[Dataset]
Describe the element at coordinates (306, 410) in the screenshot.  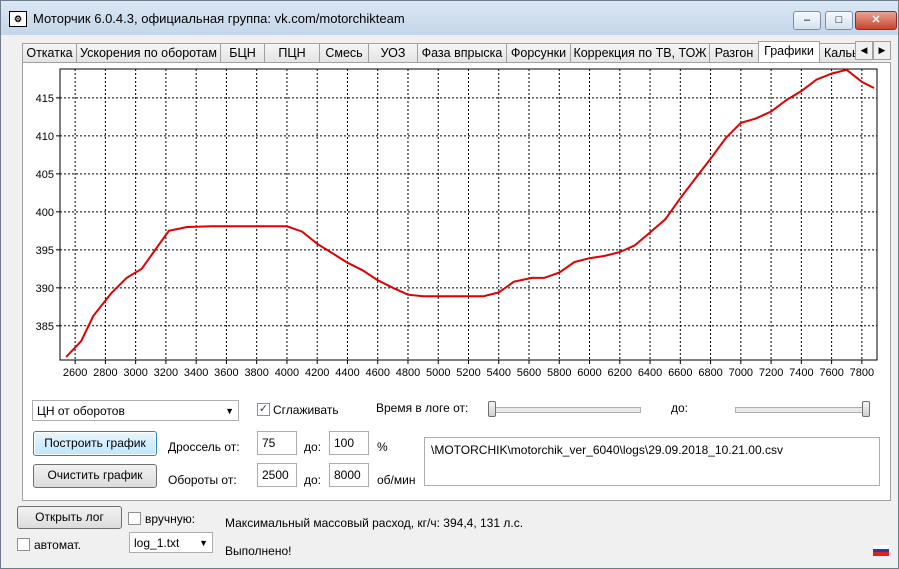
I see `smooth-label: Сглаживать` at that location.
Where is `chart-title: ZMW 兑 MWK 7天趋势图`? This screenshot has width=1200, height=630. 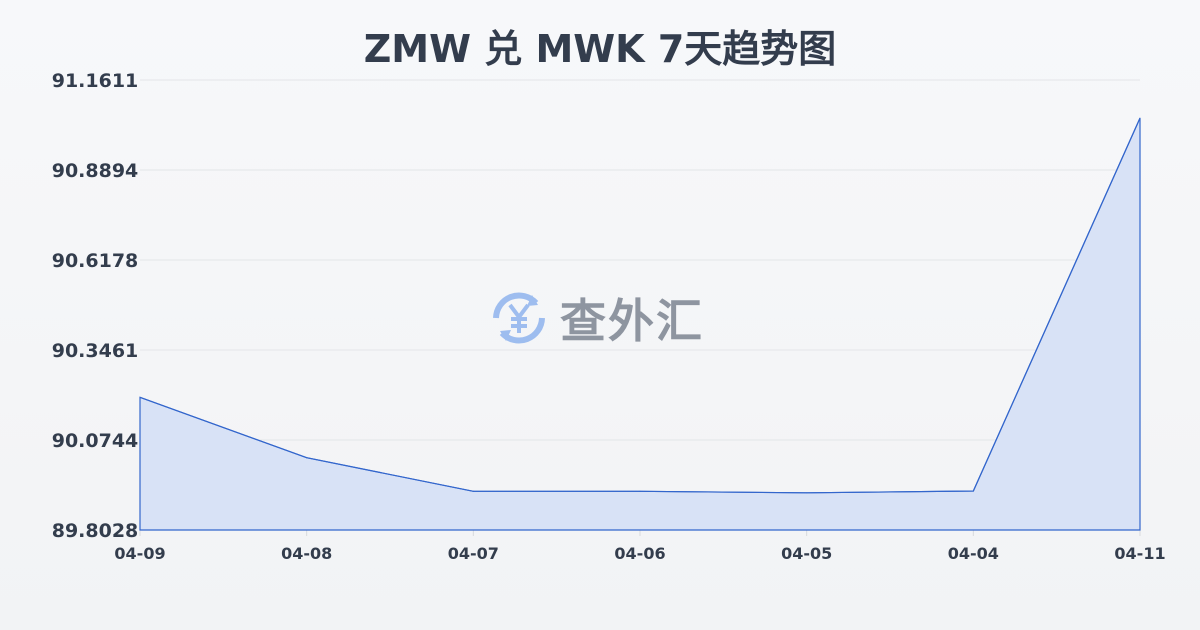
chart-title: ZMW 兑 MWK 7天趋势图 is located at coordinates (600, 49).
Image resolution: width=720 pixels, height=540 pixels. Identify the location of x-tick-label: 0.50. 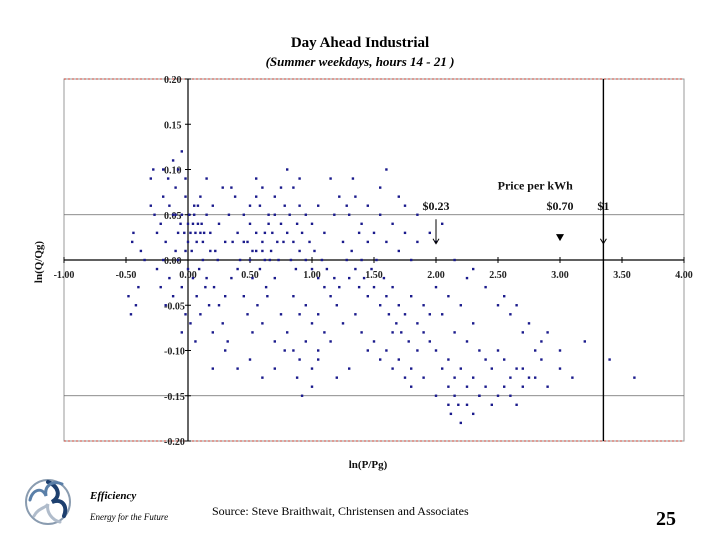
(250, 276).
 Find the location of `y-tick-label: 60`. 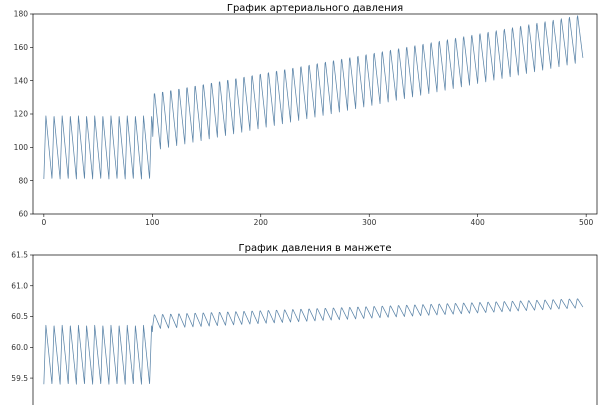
[/Dataset]
[Dataset]
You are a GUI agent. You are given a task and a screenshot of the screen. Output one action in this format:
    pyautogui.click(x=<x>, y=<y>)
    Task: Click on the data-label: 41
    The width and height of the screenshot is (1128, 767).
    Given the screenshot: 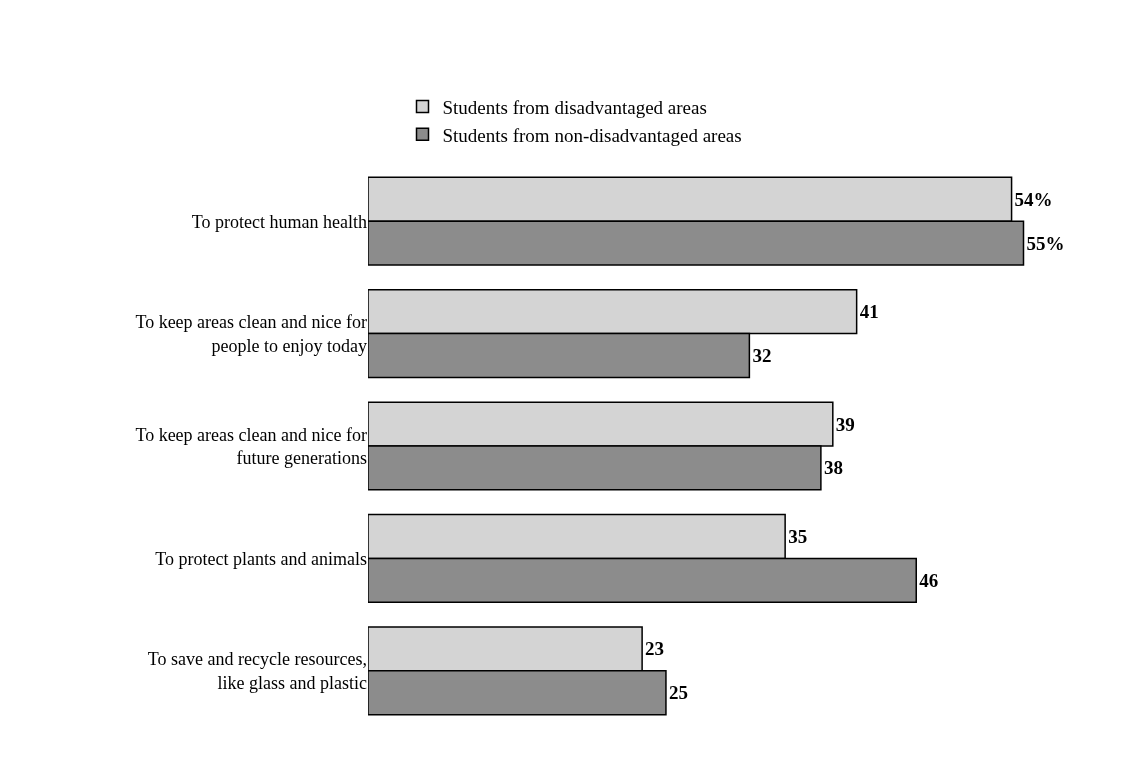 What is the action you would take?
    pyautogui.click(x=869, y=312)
[/Dataset]
What this task involves:
Return the lines from the one containing "Describe the element" through the one containing "Find the location", copied without changes and with both of those lines included. Omit the pictures.

Problem solution:
Describe the element at coordinates (306, 410) in the screenshot.  
I see `smooth-label: Сглаживать` at that location.
Where is `chart-title: ZMW 兑 MWK 7天趋势图`? This screenshot has width=1200, height=630. 
chart-title: ZMW 兑 MWK 7天趋势图 is located at coordinates (600, 49).
Image resolution: width=720 pixels, height=540 pixels. Identify the location of x-tick-label: 0.50. 
(250, 276).
 Find the location of `y-tick-label: 60`. 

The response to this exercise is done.